Adam Reynoso ’15 / Emertainment Monthly Staff Writer
Wayans began the interview cracking jokes and showing the same comedic talent he’s known for. And even as the interview went on, he continued to have fun with the small group of college reporters. He spoke about his past experiences with television, film and his current projects.
*Emertainment Monthly: You started off your career in TV and have since moved on to film. What was behind that decision?
Marlon: I don’t know, it’s something that I’ve always dreamt to do. I’ve had massive dreams, and little by little I try to fulfill each and every one. I want a brand of comedy one day. I want to build a Disney for comedy. I want to build a studio. I have huge dreams. So, little by little, you try to accomplish them when it’s time and you just keep on going. It wasn’t like the opportunity was given to us to do movies, we had to take it. It taught us to write, and in turn it taught us to be beasts and not sleep and get it done.
What would you say was your big breakout role?
Mo’ Money, which my brother made me audition for because he actually told me, you’re not gonna get the part. He said you’re gonna have to be real funny, I’m just being honest with you. I was a little nervous, and he said, just make me laugh and then I knew exactly what that meant, in Wayans terms. And that’s be bold enough to bring something to the page that’s on the page and to be daring enough to rewrite his material and go, I’m better than those jokes that you wrote. Show him something that he didn’t even think was there. And so I went in there with that attitude and I just, I blew that shit up. And I got the call and I got the part. I knew that if I wanted a career in Hollywood, and one that would sustain and one that would not have little spotty things here and there, but consistency over the years, that I’d have to be more than an actor and had to be a writer and the only way to be a star was to write myself into stardom.
*Why would you say comedy is one of the hardest genres in film to make?
Because, you know, laughter is a hard emotion to evoke, to get everybody to feel the same way at the same time because you know don’t know what people are going through, you don’t know what people find funny. Comedy is subjective, so if you get an audience full of a couple hundred people, a theater full of five thousand people to laugh. If I can make a movie where packed audience here, in Boston, they’re laughing here and take that same scene and take it over seas and they’re laughing in Europe and then I take that down to Brazil and they’re cracking up in Brazil, you know that’s a very hard thing to do, to make all those different people, all those different cultures laugh at the same time and I’d love to challenge it. It’s hard because, at drama is, you have to be vulnerable, I got pain and a lot of shit to cry about. But let me take my pain and make other people laugh with it, that’s the joy of comedy.
Last night, you were talking about potential rom-coms or action movies. Is there any techniques that you can take from doing a comedy-horror to that production side of it?

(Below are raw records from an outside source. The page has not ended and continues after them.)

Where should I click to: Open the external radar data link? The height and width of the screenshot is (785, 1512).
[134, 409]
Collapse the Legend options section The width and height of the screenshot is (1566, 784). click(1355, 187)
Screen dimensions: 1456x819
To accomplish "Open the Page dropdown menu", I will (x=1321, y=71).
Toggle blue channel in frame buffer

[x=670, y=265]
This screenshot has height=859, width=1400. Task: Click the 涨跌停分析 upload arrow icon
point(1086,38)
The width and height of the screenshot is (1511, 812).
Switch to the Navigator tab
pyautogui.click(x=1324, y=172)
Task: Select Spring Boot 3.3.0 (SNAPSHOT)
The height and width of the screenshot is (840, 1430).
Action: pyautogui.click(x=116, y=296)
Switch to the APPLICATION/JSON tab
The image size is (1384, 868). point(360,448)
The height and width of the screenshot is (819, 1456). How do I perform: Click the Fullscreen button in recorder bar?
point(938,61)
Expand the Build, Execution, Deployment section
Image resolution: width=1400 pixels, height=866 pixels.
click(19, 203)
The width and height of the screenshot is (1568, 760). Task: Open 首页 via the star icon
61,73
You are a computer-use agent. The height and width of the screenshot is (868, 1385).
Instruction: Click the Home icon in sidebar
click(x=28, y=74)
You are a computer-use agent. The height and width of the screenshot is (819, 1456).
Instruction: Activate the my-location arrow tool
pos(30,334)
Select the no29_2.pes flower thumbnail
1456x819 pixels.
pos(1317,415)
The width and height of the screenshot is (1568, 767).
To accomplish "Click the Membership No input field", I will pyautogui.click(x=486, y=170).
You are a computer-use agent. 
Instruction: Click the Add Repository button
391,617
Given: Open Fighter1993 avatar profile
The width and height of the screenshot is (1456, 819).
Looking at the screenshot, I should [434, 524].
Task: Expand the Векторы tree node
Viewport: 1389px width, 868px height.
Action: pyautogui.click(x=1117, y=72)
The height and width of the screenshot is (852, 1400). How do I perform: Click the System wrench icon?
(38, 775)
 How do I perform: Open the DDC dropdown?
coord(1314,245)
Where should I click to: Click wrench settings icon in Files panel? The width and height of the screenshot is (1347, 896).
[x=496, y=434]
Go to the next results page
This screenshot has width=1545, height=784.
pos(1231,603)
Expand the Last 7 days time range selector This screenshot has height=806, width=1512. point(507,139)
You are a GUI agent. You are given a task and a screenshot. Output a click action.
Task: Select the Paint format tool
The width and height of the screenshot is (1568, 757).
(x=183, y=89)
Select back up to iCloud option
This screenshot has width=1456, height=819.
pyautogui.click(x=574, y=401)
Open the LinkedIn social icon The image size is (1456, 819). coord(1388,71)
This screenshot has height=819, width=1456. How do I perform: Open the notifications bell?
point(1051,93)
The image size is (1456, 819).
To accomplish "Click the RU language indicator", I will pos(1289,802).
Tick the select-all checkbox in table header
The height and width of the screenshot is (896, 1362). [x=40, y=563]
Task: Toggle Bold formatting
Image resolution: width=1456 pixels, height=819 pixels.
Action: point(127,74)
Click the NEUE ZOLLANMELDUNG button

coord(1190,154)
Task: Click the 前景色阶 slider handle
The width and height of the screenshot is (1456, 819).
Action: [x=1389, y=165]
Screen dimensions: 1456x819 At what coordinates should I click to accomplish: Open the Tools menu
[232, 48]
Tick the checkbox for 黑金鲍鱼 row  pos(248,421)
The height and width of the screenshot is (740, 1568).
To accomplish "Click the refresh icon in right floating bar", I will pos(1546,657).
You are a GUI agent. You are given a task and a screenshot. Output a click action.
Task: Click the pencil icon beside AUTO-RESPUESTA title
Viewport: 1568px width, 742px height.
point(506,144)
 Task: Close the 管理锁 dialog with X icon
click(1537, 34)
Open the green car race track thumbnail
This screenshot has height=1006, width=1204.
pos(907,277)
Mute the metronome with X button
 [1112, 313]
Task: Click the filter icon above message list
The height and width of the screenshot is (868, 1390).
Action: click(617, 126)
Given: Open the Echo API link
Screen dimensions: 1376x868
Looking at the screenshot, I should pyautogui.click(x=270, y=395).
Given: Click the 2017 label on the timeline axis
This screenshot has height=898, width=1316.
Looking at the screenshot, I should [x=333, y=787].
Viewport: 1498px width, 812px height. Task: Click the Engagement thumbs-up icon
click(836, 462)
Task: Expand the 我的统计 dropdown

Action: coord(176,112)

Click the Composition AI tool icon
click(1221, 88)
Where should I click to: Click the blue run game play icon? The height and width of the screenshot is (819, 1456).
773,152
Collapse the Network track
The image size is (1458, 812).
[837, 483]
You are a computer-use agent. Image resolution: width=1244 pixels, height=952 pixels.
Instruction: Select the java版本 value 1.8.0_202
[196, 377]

You can take a lot of it. I think a good team is always a good team no matter what. I’ll bring the same DP, the same special effects guys, the same visual effects guys, bring the same practical effects guys. You have your team, you work with your team no matter the genre, you sit down and you attack it. I have a flavor and a sensibility and a certain humor and I’ll always have that kind of little spicy, crispy formula of I don’t know what to expect from this dude. Some times, like I learned in The Heat, sometimes it’s good to play other parts. Like, the female audience liked when I was charming and I wasn’t always funny. So when I did Haunted House, there was times when I tried to lay in a pocket and just kind of have a conversation, especially when I did A Haunted House 1, it was more of a relationship kind of movie. 2 was just, he’s spiraling out of control. And so I try to take what I did The Heat, that charm of making a woman smile instead of laugh. It’s just there’s one word that, for me, I want to be mindful of whatever genre I do and that’s to be appropriate.
*Having worked in many areas of film such as writing, acting, etc, which job do you like the most?
All of ’em. I love them all. I guess at heart, I’ll always love performing because I write and develop and produce movies, just so I can act.
Why do you say your movie is comedy-horror instead of a parody?
Because the movie really isn’t making fun of movies. The intent of the movie is not to make fun of those movies. Malcolm has his own journey, he has his own relationship, and he has his own story. Basically, there’s similar experiences that he goes through, but it’s not I’m making fun of those movies, it’s its own movie with some of the same experiences, but with a comedic twist. It’s not a lampooning of a movie or genre. It’s a guys with his own set of circumstances and relationship that he invests in and it goes to crazy places, but it’s an original story.